- **Records for the task**:
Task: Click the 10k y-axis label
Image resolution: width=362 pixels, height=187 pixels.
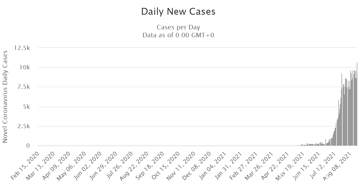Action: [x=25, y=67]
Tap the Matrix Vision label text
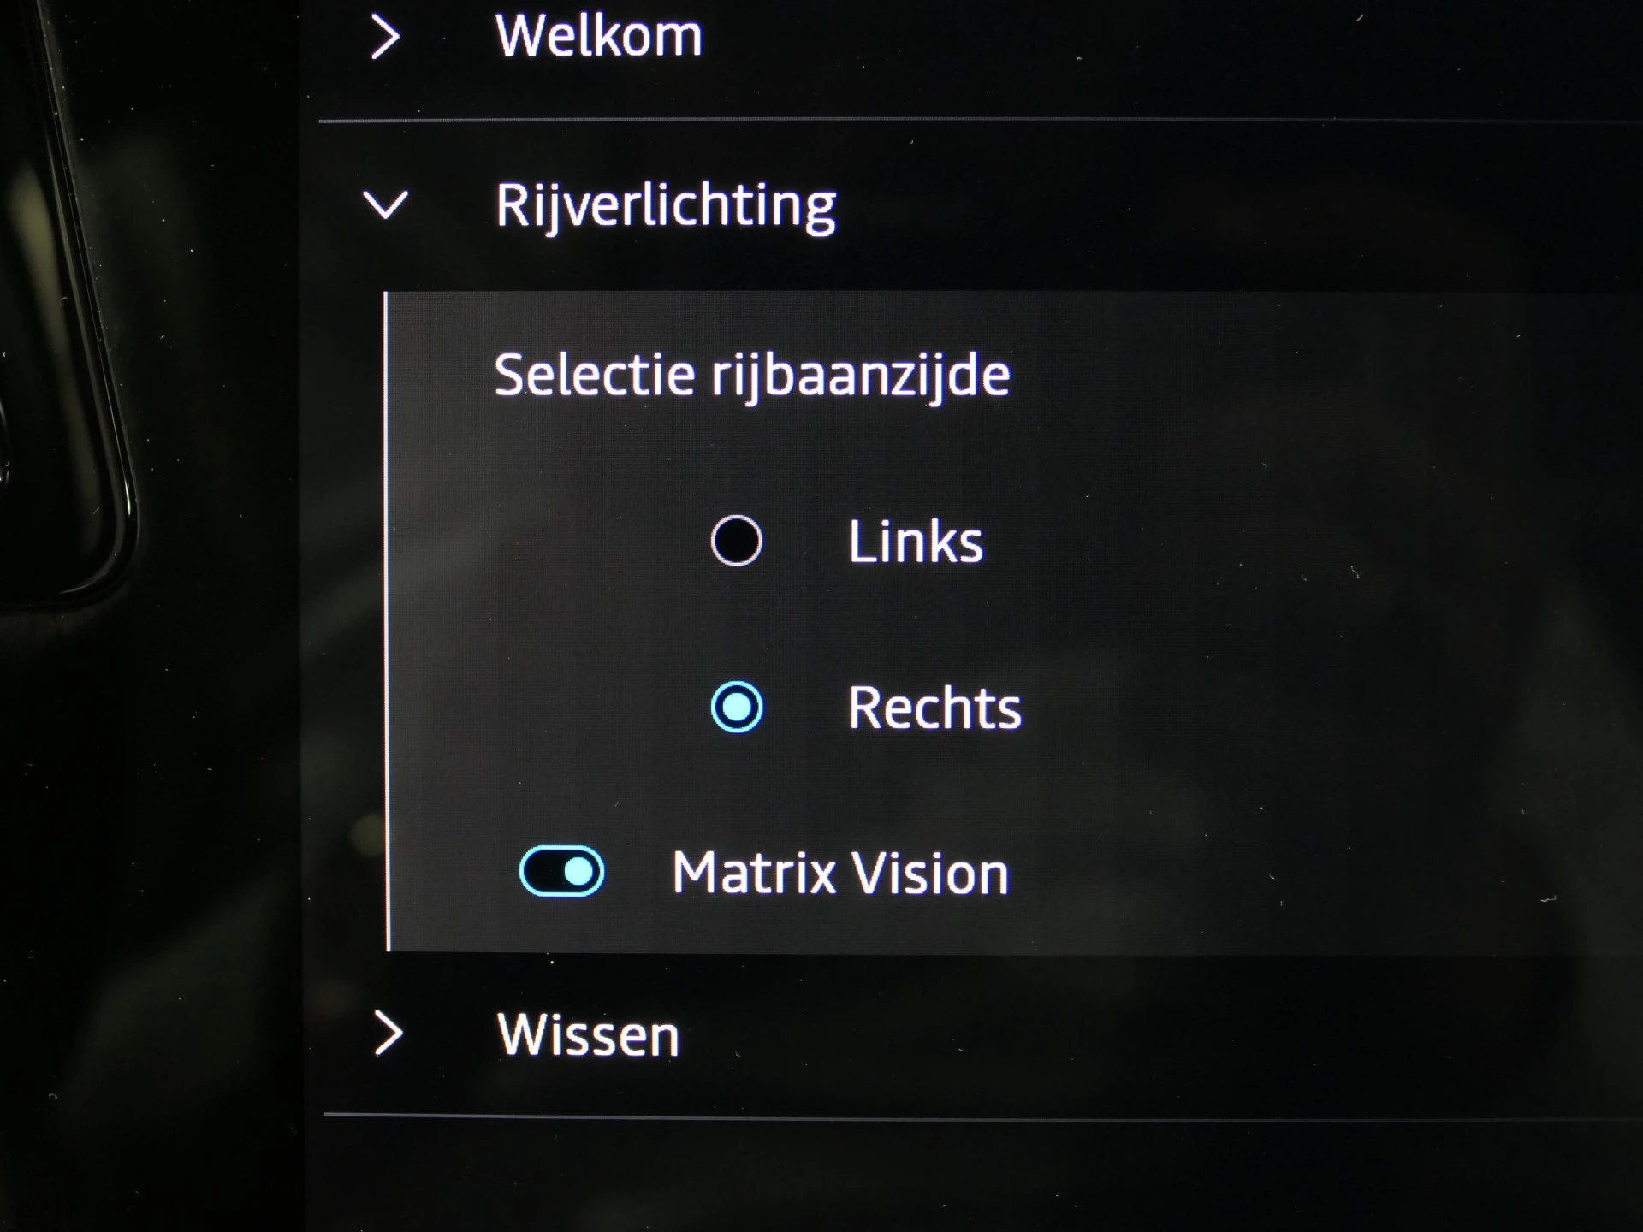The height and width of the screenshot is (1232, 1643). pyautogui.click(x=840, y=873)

- **Exercise objective**: A faithful copy of all the data above is required, printed exactly and with no pictures.

- **Answer to the problem**:
Task: Click the 10k y-axis label
Image resolution: width=362 pixels, height=187 pixels.
Action: [x=25, y=67]
Tap the Matrix Vision label text
The height and width of the screenshot is (1232, 1643). pyautogui.click(x=840, y=873)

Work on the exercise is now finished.